The Beatles kadar tanınmıyor olabilir, ama The New York Times tarafından “Yaşayan en büyük besteci” olarak anılan, yapıtları dünyanın en prestijli orkestraları tarafından seslendirilen, Grammy ve Pulitzer’in aralarında bulunduğu yüzlerce ödül sahibi Steve Reich, müzik tarihine yön veren az sayıdaki besteci ve müzik düşünüründen biri. Her biri Borusan İstanbul Filarmoni Orkestrası’nda da çalan 3 müzisyenden oluşan çağdaş perküsyon topluluğu sa.ne.na bu akşam Borusan Müzik Evi’nde Reich’ın dört eserini – ki bunların ikisinin Türkiye prömiyerleri bu konserde yapılacak- seslendirecek. Steve Reich’ı ve Türkiye’de çağdaş müziğin durumunu topluluktan Amy Salsgiver ve Kerem Öktem ile konuştuk.

Haberin Devamı

sa.ne.na ne demek, nereden geliyor bu isim?

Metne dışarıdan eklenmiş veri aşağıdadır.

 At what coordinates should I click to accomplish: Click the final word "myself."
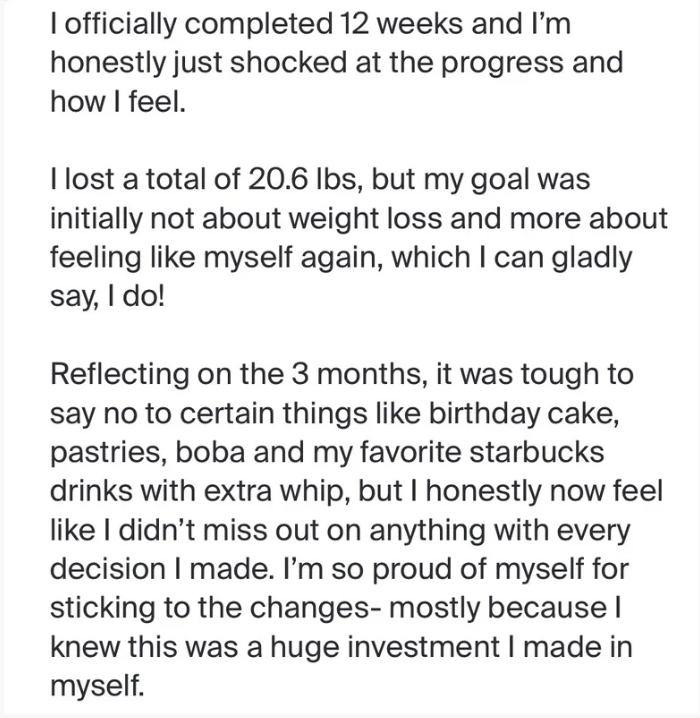click(97, 686)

A.S: O zamanlar ben İstanbul’da yaşıyordum ve Ankaralı müzisyenler Kerem Öktem ve Özgü Bulut ile birlikte kurmuştuk sa.ne.na’yı. Bilkent Senfoni’nin bir konserinde çalmak için Ankara’ya gittiğimde orkestra provasının ardından perküsyonların olduğu bodrumdaki odada çalışıyorduk. Kendi yazdığımız eserlerle başlayıp repertuarımızı gün geçtikçe geliştirdik. Bu arada Ankara ve İstanbul’da konserler vermeye başladık – ki bunların arasında “Mutlu 70’inci Yaşlara Steve Reich” adlı bir konser de vardı. Sonunda Kerem İstanbul’a taşındı ve Özgü ile prova yapmak gitgide zorlaşınca gruptan ayrılmak durumunda kaldı. Sonra aramıza Seçil Kuran katıldı. sa.ne.na ismine dönecek olursak, üçümüz benim evin balkonunda oturmuş grup için bir isim düşünüyorduk. İsim bulmak gerçekten çok zor bir iş. Sonra sesli düşünmeye başladım “Bir çağdaş perküsyon topluluğu olmak nasıl bir şey?” diye. Tabi henüz iki yıldır Türkiye’de yaşıyordum ve İngilizce pek iyi sayılmazdı.”Sane na?” dedim, aslında “Sizin için nasıl bir şey bu, yani ‘sana ne?’” demeye çalışıyordum. Bu dil sürçmesi hepimize çok komik geldi. “Neden sa.ne.na olmasın ki grubun ismi?” dedik. Yani sürç-i lisandan kaynaklı bir isim aslında. Herkese göre başka bir anlamı var. Bu aslında yeni müzik için de geçerli bir tanım. Kimse size ne düşünmeniz gerektiğini söyleyemez, kendi deneyiminizi yaşamanız ve kendi fikrinizi oluşturmanız gerek.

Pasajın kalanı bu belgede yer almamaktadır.